> [Aim of the exercise]: Exactly as they stand, repeat the lines from the one containing "Image resolution: width=1200" through the final line of the listing, both ends included, and nothing else; skip the pictures.
### Data for review
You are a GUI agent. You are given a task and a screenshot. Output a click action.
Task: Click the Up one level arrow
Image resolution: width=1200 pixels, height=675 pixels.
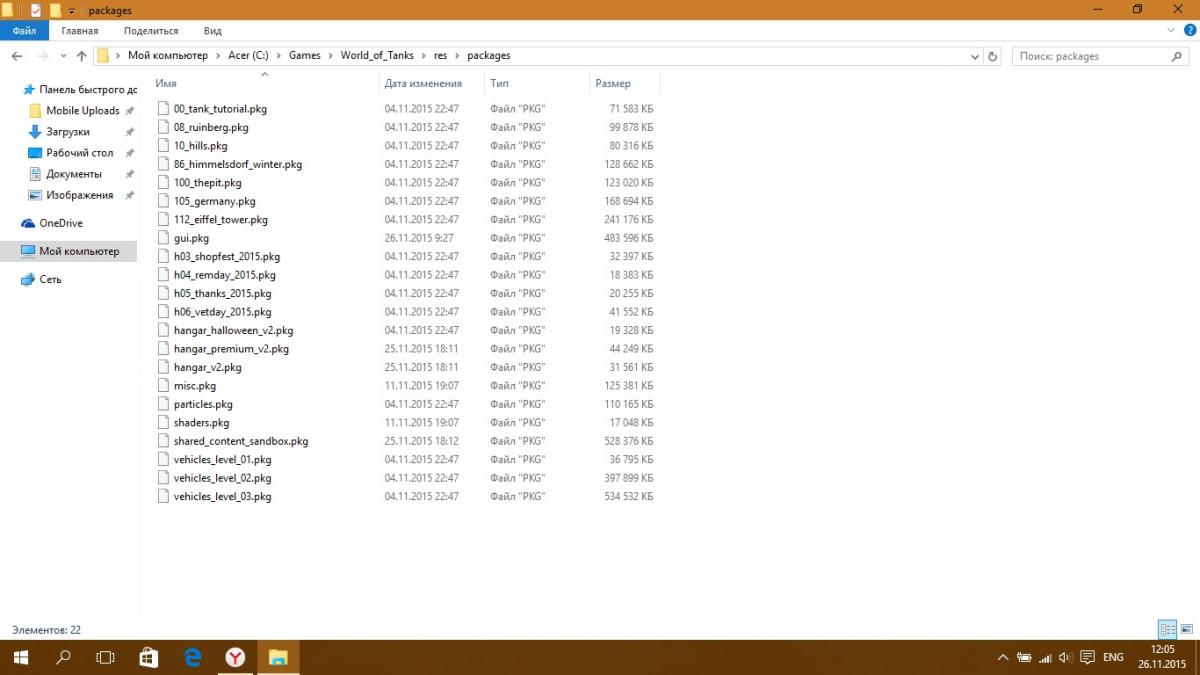pyautogui.click(x=81, y=56)
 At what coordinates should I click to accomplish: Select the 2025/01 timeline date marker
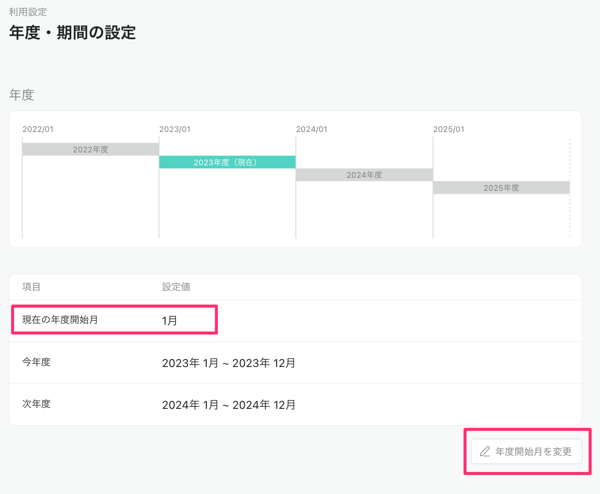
######
> [Your response]:
Image resolution: width=1200 pixels, height=675 pixels.
pyautogui.click(x=81, y=56)
 At what coordinates should I click to accomplish: Select the 2025/01 timeline date marker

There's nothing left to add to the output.